:: WORK REQUEST ::
Out of the lines below, please list those that hold the string "element".

:: EXERCISE MATERIAL ::
=== Begin Enclosure ===
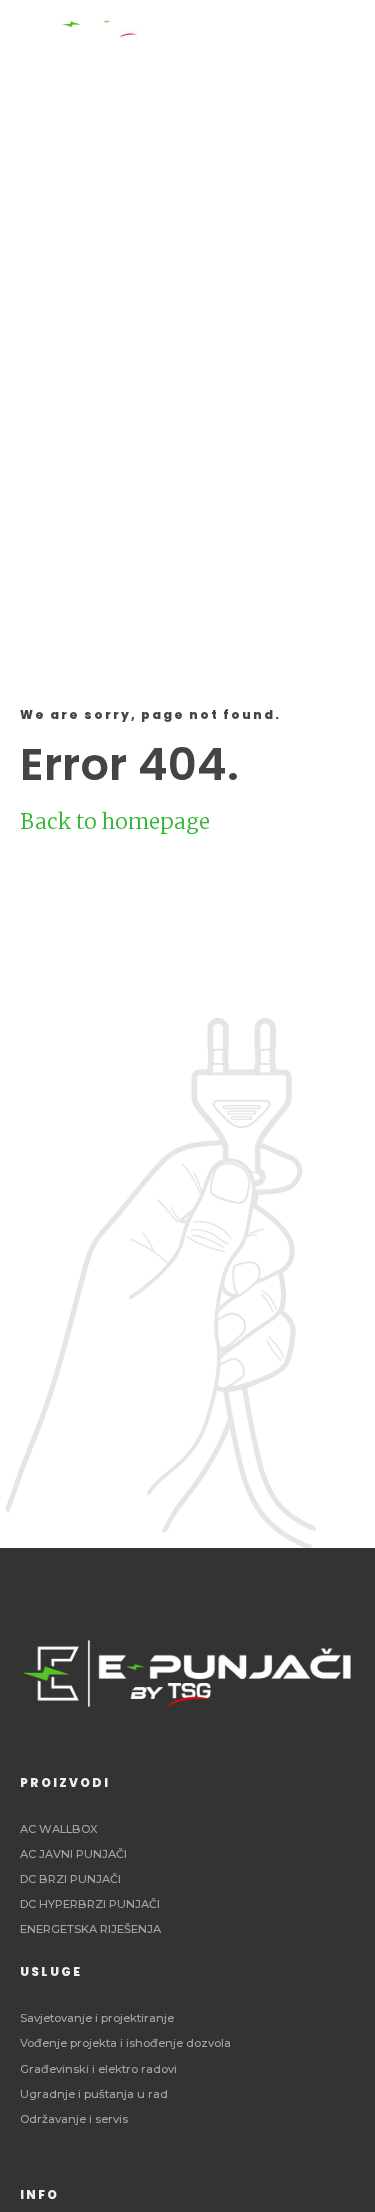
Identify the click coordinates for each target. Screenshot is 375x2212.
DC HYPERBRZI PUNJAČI (90, 1904)
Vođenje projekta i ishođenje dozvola (125, 2043)
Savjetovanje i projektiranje (97, 2018)
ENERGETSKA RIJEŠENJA (90, 1929)
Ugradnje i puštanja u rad (94, 2094)
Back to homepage (115, 821)
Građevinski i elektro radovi (98, 2069)
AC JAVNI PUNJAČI (73, 1854)
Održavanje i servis (74, 2119)
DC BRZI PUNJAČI (70, 1879)
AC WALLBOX (59, 1829)
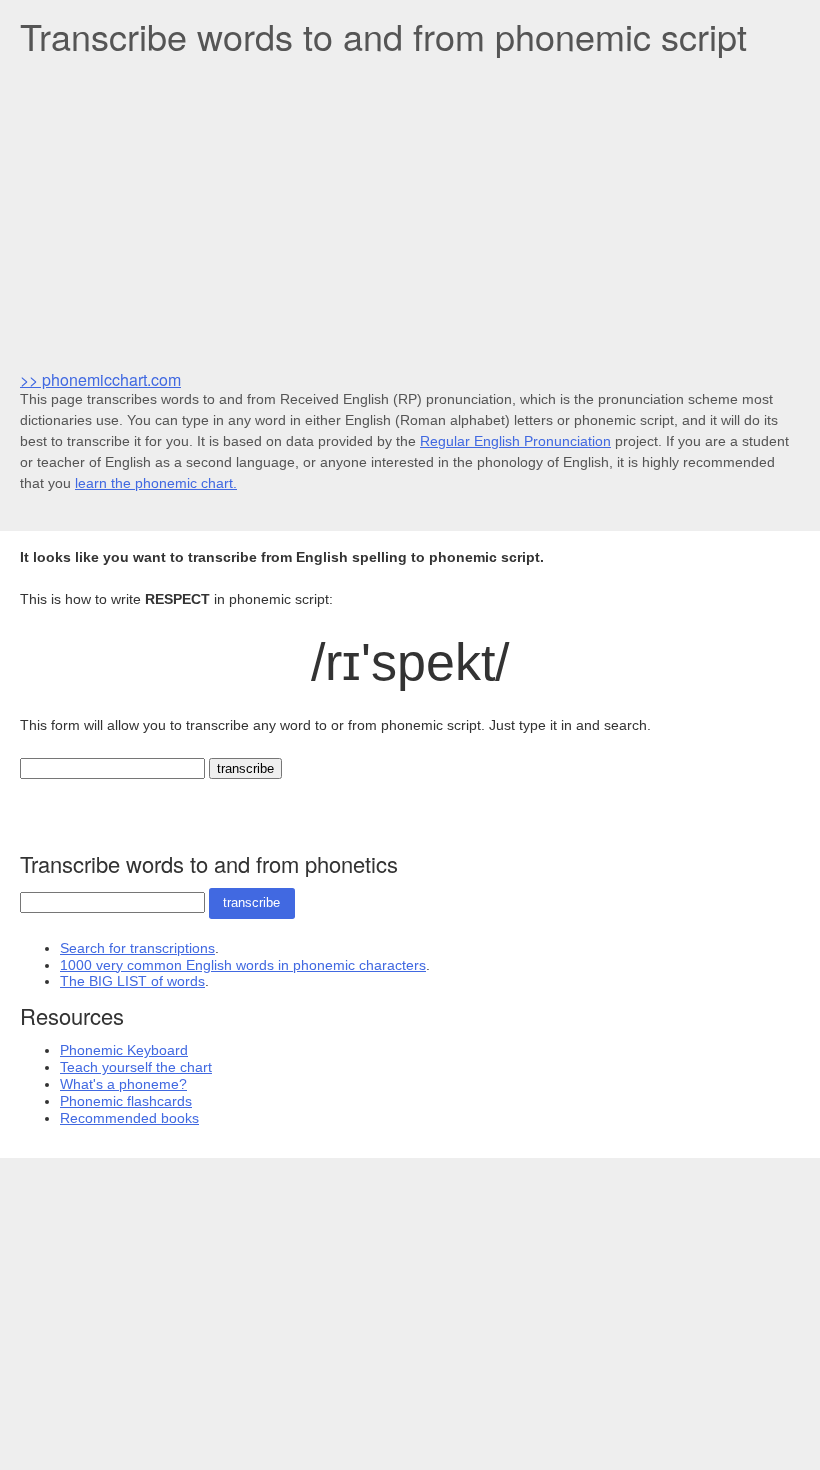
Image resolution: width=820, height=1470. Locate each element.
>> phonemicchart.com (100, 379)
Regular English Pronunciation (515, 441)
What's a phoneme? (123, 1084)
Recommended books (129, 1118)
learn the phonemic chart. (156, 483)
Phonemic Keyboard (124, 1050)
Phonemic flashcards (126, 1101)
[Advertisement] (410, 211)
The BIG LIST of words (132, 981)
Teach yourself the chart (136, 1067)
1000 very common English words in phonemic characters (243, 965)
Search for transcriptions (137, 948)
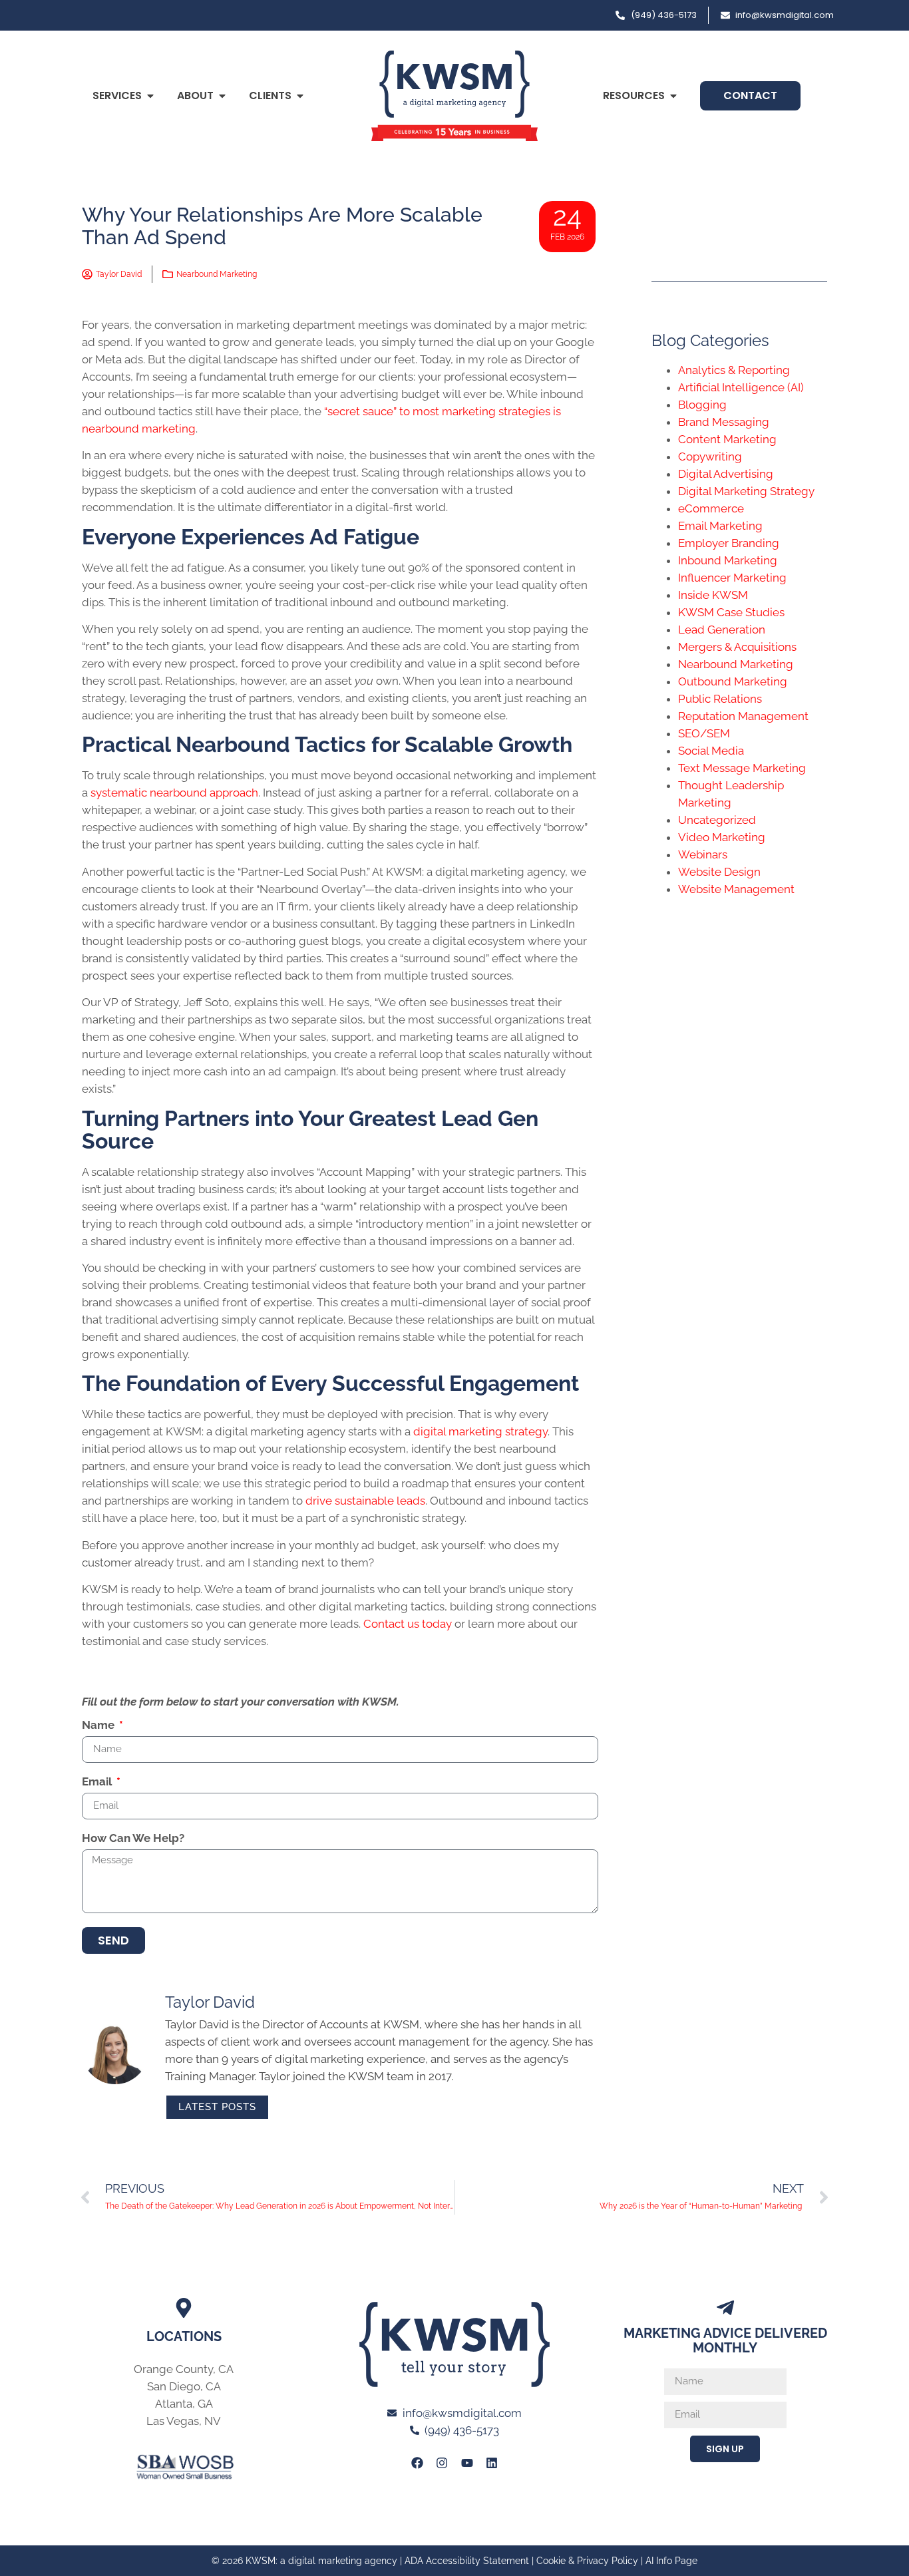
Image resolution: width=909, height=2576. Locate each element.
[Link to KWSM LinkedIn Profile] (491, 2463)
=== End Enclosure ===
:: YOUR SOLUTION ::
Image resolution: width=820, height=1470. Locate each element.
Image resolution: width=909, height=2576. Locate each element.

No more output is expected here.